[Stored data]

§

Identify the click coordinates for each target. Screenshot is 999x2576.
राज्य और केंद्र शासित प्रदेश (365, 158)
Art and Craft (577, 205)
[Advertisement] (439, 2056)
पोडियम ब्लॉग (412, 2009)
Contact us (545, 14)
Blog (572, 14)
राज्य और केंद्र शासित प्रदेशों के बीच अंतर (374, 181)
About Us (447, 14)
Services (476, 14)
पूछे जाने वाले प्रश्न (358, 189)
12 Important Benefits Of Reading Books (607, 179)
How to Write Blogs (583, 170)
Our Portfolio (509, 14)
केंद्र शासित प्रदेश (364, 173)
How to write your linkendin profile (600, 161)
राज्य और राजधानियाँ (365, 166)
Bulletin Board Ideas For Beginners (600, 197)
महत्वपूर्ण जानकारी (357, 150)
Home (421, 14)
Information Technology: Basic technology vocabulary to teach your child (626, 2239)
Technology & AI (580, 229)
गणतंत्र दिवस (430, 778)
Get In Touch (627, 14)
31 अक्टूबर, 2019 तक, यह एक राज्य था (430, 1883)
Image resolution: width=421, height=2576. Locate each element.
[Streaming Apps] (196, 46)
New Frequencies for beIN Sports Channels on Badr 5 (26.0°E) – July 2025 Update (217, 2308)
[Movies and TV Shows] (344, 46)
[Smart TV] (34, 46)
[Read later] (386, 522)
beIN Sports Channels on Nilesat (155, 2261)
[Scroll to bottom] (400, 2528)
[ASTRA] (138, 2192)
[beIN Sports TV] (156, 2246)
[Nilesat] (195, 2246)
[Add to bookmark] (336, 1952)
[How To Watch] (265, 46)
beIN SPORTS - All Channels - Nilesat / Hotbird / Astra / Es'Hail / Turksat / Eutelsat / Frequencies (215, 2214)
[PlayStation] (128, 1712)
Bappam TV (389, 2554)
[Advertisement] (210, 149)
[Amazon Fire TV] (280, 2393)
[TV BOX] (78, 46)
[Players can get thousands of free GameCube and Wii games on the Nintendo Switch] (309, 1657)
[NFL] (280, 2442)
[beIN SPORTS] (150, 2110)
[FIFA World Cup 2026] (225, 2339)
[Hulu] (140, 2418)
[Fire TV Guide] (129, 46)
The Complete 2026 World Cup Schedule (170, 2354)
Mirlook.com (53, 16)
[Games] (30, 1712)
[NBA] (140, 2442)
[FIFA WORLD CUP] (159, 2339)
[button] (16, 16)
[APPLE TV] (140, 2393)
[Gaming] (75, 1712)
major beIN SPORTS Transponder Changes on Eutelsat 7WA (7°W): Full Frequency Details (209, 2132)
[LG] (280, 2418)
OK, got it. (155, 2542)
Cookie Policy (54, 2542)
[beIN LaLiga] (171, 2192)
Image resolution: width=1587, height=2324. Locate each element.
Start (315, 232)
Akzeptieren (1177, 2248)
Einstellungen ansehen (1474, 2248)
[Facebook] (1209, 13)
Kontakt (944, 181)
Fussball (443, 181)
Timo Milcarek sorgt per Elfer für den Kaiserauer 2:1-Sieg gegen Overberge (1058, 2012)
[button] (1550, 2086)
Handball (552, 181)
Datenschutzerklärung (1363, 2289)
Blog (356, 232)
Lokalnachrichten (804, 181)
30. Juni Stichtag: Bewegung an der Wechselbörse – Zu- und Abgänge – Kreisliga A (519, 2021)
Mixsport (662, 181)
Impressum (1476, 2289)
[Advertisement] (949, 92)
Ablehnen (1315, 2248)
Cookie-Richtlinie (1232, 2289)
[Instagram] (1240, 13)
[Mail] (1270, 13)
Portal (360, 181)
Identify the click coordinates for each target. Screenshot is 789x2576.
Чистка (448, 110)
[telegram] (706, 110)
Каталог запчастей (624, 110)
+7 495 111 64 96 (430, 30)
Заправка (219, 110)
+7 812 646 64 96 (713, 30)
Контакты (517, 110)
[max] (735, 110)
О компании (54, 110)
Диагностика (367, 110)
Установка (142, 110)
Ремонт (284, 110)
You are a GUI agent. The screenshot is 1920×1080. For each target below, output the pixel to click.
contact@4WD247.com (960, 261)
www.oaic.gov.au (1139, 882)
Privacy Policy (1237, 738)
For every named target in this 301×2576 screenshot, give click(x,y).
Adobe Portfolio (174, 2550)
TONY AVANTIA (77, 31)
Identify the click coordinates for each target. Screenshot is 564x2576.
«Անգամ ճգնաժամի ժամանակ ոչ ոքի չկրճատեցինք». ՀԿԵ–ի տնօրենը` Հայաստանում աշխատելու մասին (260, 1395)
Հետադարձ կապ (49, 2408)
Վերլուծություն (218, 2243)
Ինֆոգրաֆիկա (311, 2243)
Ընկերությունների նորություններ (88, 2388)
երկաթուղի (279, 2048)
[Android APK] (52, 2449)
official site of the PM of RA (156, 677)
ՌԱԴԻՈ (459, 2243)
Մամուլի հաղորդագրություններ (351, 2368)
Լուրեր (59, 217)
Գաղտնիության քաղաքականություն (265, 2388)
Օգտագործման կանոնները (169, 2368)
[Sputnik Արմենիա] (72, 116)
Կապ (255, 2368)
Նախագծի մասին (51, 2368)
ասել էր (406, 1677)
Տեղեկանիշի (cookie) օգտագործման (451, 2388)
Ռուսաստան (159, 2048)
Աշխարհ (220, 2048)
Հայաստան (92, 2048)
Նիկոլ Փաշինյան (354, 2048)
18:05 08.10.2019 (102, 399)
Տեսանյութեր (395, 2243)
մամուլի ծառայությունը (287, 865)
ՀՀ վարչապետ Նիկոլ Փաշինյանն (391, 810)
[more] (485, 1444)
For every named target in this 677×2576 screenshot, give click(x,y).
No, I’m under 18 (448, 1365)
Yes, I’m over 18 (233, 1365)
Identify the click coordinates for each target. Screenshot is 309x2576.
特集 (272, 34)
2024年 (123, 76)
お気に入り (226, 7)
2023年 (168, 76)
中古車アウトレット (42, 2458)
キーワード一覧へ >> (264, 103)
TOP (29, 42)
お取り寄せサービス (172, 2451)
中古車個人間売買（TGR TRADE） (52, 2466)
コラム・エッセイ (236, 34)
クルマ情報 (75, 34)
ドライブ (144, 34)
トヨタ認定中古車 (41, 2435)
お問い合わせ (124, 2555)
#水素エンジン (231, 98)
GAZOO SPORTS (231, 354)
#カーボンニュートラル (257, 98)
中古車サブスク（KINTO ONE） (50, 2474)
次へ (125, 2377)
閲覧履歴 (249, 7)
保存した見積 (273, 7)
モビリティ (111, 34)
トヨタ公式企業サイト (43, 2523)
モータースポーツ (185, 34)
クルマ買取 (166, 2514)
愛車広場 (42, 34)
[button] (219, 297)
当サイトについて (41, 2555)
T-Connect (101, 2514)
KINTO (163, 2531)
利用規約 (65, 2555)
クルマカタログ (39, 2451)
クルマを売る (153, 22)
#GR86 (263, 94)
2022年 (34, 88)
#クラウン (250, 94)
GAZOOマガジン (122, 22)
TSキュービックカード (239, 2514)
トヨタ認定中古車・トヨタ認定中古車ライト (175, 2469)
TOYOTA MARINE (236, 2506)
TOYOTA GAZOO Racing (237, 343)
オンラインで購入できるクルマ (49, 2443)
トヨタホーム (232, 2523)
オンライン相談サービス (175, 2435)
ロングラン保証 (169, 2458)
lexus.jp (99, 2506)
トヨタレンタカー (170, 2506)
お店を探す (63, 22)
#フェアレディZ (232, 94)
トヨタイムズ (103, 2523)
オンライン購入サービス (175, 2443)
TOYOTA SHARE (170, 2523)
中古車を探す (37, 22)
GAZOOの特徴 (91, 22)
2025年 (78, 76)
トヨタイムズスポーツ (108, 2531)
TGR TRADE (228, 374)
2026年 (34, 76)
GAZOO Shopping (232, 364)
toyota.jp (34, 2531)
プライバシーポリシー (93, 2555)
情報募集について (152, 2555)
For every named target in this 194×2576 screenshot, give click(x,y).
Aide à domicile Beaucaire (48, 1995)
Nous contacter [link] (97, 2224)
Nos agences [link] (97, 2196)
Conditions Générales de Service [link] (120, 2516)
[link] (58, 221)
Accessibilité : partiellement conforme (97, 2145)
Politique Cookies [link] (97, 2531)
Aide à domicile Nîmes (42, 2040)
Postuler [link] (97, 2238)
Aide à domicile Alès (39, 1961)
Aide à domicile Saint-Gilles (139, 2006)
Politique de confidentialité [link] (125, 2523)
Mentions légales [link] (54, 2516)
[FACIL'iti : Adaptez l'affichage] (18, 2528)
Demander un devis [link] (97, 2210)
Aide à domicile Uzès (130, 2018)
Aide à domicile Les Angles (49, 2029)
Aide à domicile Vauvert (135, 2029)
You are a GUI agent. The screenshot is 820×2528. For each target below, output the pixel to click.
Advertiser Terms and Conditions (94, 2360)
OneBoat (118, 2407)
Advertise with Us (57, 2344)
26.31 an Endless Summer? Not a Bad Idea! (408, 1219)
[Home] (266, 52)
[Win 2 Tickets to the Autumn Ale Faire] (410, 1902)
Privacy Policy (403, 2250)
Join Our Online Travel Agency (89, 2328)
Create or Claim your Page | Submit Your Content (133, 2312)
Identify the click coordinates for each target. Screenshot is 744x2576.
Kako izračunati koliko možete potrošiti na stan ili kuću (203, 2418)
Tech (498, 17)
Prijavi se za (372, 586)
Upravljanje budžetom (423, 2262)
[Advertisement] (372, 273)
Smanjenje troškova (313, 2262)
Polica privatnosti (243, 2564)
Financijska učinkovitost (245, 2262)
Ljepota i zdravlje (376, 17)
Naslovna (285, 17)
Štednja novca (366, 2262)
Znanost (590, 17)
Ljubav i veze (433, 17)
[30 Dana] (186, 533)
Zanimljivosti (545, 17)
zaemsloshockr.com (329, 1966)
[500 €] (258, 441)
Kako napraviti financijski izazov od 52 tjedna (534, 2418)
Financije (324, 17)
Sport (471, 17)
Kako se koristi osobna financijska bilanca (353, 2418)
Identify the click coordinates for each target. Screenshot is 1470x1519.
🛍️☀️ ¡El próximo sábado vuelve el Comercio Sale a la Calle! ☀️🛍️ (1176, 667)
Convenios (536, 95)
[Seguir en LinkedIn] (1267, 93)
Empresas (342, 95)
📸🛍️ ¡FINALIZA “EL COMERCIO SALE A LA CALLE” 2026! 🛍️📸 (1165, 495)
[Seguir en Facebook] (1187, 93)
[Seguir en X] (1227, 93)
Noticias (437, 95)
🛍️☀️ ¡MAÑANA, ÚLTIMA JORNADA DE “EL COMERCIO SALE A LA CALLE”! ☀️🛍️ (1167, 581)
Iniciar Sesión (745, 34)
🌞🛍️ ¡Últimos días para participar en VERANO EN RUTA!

§

> _TASK INSTRUCTIONS_
How many of the lines above include the word "pixel"? Only the number should be given.

> _RESPONSE FOR THIS EXERCISE_
2